(The data)
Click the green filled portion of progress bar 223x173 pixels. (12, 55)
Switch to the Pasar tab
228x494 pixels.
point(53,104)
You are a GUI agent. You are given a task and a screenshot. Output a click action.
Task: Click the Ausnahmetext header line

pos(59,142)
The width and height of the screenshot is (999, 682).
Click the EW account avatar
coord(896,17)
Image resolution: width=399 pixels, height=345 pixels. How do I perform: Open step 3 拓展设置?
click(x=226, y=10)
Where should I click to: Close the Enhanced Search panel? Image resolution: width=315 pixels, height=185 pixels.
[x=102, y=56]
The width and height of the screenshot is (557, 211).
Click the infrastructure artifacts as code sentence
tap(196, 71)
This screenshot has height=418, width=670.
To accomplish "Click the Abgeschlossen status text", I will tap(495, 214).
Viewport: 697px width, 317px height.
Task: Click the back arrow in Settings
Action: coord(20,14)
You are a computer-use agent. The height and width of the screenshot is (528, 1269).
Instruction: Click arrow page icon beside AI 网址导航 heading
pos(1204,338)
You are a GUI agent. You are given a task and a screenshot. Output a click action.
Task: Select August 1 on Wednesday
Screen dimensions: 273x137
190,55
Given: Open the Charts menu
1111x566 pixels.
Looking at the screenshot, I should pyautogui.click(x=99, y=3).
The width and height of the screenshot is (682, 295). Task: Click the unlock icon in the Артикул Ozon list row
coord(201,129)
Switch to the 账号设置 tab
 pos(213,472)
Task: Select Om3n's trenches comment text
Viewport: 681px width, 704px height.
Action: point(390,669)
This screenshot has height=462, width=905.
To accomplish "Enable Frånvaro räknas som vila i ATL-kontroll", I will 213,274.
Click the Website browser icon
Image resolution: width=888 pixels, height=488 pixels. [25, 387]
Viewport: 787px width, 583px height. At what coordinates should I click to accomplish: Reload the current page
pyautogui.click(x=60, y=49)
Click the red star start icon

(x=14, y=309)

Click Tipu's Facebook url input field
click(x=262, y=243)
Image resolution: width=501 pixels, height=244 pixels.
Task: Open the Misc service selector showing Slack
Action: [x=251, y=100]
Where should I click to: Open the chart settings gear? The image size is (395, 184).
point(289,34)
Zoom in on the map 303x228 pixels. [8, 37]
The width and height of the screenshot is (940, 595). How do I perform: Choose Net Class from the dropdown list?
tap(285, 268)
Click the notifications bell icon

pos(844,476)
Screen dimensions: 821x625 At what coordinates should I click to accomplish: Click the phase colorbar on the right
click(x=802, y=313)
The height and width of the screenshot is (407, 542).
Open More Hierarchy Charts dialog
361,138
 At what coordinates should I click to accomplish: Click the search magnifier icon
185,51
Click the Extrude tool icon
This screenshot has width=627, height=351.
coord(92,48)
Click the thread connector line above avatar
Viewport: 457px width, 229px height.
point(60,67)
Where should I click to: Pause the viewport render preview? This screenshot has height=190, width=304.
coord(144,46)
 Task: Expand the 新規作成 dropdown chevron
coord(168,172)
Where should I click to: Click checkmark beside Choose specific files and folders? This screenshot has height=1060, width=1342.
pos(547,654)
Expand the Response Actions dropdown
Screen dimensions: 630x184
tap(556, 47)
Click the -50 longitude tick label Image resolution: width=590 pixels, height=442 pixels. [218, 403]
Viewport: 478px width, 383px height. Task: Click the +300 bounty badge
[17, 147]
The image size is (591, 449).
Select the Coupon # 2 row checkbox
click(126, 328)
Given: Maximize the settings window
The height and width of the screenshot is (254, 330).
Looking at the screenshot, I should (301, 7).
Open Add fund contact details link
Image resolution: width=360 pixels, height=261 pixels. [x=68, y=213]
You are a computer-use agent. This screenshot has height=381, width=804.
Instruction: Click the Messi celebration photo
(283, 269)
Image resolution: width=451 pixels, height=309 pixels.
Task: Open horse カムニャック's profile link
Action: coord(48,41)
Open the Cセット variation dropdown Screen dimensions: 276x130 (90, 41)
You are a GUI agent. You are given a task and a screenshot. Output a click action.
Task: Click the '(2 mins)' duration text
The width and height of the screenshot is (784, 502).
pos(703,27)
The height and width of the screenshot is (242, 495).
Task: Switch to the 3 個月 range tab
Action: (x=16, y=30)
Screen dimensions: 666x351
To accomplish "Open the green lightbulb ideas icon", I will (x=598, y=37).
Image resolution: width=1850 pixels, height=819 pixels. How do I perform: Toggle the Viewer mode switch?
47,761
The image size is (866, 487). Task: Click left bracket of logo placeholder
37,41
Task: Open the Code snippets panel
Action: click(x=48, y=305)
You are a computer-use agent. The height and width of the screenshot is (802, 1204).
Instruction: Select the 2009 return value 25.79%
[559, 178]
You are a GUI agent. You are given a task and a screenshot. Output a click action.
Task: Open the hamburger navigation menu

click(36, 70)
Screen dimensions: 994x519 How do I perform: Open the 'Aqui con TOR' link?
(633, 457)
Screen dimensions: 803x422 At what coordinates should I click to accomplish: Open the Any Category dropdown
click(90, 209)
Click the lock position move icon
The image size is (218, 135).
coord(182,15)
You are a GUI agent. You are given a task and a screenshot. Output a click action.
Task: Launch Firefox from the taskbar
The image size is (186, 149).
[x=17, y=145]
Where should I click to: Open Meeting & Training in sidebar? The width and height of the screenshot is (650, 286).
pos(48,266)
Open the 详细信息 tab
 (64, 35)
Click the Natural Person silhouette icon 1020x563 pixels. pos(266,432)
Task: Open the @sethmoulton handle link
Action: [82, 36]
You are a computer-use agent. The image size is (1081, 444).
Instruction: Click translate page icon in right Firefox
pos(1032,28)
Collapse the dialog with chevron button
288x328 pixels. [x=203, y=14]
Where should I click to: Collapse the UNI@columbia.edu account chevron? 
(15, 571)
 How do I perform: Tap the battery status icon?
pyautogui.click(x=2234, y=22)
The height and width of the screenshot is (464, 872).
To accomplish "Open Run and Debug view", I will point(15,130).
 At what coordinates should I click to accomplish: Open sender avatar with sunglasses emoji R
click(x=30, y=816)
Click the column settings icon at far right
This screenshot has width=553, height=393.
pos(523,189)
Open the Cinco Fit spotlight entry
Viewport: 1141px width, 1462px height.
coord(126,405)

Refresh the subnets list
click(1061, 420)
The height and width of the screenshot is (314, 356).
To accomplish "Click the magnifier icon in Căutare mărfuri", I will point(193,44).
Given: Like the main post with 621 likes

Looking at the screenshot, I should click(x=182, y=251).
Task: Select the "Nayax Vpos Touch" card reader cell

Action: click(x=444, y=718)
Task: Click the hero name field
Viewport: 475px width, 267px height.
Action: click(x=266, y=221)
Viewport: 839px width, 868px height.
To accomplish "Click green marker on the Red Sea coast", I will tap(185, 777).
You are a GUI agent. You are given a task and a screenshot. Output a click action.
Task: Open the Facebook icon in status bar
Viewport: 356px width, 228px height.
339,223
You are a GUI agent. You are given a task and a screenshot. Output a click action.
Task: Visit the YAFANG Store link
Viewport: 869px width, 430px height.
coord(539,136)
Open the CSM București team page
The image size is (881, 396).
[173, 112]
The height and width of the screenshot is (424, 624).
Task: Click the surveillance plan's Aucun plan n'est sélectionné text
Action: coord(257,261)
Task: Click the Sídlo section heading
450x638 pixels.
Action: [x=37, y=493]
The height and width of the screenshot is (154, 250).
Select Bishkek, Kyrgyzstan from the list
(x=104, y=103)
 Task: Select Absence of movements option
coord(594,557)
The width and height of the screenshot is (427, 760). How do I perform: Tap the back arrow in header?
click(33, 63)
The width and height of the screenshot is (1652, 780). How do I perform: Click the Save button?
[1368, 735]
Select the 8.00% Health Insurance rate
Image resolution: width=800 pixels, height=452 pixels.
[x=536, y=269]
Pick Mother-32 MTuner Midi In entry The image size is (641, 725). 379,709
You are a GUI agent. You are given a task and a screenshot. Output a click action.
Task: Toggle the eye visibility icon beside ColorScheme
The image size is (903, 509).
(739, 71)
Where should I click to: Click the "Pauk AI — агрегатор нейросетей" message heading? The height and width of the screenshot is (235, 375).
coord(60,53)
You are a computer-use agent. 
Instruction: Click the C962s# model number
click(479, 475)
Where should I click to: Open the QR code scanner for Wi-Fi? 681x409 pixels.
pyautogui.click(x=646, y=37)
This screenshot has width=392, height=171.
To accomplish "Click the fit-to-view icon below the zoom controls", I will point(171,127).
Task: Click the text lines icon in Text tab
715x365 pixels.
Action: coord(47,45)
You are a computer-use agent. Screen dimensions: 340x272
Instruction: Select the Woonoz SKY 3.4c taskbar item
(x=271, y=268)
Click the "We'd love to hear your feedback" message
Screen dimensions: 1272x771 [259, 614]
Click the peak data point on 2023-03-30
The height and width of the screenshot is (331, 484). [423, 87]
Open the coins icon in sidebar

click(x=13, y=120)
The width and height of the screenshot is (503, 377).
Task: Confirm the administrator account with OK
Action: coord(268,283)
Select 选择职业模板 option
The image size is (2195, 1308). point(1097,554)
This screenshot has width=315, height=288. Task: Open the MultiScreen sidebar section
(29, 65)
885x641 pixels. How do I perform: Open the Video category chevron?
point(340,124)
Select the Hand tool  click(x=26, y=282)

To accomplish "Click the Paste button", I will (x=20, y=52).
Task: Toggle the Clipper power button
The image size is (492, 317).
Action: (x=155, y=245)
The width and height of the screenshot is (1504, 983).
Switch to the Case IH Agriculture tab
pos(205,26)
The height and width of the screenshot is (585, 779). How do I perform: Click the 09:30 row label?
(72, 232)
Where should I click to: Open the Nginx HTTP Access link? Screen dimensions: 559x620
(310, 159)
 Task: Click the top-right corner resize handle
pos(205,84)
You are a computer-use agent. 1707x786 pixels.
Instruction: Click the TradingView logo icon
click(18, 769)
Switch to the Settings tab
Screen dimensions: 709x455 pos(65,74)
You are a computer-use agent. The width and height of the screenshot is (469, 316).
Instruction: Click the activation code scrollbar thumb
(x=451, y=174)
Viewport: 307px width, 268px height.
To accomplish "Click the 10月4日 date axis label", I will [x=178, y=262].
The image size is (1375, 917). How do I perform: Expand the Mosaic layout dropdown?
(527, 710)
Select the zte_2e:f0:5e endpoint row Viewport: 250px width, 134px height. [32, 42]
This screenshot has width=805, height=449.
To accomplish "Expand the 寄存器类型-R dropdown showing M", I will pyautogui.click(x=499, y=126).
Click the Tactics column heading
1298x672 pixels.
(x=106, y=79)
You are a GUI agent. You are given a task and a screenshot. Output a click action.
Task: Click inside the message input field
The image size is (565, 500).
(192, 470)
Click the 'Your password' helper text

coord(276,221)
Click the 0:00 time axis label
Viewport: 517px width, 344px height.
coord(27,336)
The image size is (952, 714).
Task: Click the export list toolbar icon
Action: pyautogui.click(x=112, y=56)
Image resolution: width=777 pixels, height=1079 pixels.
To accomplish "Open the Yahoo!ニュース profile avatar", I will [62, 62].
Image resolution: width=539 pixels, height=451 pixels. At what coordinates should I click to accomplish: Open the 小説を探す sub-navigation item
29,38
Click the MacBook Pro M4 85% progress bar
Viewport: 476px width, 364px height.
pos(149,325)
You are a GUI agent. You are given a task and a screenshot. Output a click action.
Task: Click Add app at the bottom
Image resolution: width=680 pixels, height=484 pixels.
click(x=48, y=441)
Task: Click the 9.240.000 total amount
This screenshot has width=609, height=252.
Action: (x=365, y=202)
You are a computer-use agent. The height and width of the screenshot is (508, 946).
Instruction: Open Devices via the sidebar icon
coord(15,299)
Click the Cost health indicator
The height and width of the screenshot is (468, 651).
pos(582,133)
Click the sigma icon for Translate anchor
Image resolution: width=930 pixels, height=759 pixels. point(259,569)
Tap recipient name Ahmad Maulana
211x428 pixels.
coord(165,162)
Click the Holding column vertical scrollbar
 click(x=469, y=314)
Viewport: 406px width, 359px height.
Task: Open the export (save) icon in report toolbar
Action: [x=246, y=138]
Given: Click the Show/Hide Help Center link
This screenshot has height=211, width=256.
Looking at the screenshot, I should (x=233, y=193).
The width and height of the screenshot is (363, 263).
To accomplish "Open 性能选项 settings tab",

(Exercise directions)
In the entries above, identify every line with the string "name".

(Result)
Task: Click the hero name field
Tap recipient name Ahmad Maulana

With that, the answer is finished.